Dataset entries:
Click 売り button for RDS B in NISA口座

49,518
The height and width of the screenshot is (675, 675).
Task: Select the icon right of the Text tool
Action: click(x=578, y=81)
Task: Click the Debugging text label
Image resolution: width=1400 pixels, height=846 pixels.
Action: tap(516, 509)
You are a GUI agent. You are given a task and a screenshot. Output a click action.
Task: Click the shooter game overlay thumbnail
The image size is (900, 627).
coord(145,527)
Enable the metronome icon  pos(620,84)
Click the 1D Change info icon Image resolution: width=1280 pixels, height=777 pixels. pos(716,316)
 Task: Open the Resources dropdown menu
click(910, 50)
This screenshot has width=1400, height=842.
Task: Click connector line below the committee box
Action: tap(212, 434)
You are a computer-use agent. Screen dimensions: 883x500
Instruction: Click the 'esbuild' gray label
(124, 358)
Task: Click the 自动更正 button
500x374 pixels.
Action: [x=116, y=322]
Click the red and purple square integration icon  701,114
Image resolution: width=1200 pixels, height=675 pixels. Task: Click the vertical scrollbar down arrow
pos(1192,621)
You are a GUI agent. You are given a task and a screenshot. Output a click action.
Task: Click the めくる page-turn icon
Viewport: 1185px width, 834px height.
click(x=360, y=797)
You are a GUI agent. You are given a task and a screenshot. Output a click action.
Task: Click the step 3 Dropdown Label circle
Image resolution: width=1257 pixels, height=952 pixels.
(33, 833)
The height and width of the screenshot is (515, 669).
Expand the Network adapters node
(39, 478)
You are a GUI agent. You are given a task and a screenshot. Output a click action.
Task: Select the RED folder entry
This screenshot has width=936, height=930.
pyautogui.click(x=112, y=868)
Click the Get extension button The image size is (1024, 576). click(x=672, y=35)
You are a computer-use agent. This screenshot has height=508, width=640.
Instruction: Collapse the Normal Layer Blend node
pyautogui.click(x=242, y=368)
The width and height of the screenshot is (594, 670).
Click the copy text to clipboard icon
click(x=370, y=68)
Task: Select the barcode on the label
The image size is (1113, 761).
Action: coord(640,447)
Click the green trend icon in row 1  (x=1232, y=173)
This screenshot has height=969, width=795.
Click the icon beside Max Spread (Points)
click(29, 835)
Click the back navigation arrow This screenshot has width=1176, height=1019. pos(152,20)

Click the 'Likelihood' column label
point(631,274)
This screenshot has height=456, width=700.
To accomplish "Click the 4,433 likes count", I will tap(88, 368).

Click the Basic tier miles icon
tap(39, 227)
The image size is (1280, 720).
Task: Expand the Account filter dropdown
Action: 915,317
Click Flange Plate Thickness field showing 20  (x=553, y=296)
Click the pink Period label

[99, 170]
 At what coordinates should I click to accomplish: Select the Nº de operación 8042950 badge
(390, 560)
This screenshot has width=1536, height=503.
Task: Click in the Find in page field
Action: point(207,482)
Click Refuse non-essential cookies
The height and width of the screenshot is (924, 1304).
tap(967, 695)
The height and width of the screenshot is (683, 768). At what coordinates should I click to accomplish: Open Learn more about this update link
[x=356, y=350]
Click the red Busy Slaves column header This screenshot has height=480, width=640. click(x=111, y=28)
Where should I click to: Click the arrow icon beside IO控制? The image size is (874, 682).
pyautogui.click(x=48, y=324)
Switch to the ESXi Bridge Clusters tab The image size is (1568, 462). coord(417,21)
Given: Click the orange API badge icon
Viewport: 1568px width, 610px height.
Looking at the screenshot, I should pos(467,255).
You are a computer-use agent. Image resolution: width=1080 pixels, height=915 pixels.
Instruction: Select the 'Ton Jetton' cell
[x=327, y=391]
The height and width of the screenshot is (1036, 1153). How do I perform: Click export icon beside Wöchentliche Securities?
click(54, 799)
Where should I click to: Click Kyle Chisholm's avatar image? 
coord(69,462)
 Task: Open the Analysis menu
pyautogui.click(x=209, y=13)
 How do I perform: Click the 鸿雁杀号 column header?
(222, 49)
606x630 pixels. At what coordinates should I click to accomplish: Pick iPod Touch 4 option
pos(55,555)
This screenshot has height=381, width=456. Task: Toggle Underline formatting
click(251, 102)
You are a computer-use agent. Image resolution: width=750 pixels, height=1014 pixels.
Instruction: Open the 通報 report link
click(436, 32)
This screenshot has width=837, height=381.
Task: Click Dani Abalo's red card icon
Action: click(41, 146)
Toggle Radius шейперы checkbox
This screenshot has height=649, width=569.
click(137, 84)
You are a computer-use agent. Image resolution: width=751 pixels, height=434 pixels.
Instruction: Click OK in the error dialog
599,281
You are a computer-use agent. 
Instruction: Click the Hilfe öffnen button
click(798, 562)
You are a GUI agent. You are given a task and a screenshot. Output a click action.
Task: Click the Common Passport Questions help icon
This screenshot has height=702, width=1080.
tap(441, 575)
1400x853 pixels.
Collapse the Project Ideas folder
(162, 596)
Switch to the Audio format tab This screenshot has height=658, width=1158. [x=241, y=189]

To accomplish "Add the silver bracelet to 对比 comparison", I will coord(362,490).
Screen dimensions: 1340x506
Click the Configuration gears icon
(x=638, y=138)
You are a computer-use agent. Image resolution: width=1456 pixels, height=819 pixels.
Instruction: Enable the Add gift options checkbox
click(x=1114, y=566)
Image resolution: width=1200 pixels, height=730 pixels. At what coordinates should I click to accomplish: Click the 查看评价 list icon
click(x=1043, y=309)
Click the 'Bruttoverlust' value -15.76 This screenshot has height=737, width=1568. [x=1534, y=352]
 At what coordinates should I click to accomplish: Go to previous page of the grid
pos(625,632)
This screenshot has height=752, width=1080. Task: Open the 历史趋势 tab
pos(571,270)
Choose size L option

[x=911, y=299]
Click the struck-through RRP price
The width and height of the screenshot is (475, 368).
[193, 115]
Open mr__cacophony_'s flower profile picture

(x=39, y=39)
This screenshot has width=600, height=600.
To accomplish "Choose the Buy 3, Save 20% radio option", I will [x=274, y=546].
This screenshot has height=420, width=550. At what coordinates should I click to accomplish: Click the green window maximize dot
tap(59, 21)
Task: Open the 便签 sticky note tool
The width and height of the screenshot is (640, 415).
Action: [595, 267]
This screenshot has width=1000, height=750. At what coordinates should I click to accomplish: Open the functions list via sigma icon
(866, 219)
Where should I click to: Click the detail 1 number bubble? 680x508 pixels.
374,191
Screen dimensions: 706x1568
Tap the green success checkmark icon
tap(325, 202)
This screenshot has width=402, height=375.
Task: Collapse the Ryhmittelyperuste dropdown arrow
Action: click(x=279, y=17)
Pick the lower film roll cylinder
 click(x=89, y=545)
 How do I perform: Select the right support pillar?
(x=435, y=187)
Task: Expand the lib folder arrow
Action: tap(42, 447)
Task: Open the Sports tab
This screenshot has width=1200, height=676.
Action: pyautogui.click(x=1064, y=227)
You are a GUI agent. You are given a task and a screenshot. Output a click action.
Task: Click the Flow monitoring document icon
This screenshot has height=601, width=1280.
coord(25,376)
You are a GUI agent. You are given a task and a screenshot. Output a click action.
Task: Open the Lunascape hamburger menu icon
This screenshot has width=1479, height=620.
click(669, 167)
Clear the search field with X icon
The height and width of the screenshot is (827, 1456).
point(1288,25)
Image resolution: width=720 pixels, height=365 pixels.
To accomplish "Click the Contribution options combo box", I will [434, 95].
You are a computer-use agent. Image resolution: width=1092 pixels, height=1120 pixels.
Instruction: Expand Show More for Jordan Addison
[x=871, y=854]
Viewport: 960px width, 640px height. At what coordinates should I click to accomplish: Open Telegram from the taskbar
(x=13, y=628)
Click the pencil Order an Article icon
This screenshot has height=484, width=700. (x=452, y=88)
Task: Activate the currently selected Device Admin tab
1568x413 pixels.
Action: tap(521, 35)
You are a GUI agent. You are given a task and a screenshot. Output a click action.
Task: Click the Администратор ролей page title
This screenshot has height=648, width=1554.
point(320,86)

#### [Activity]
Look above for the line holding "1400x853 pixels.". Print it and every line after it, exactly, through the line holding "Click the 'Bruttoverlust'".

#### [Answer section]
1400x853 pixels.
Collapse the Project Ideas folder
(162, 596)
Switch to the Audio format tab This screenshot has height=658, width=1158. [x=241, y=189]

To accomplish "Add the silver bracelet to 对比 comparison", I will coord(362,490).
Screen dimensions: 1340x506
Click the Configuration gears icon
(x=638, y=138)
You are a computer-use agent. Image resolution: width=1456 pixels, height=819 pixels.
Instruction: Enable the Add gift options checkbox
click(x=1114, y=566)
Image resolution: width=1200 pixels, height=730 pixels. At what coordinates should I click to accomplish: Click the 查看评价 list icon
click(x=1043, y=309)
Click the 'Bruttoverlust' value -15.76 This screenshot has height=737, width=1568. [x=1534, y=352]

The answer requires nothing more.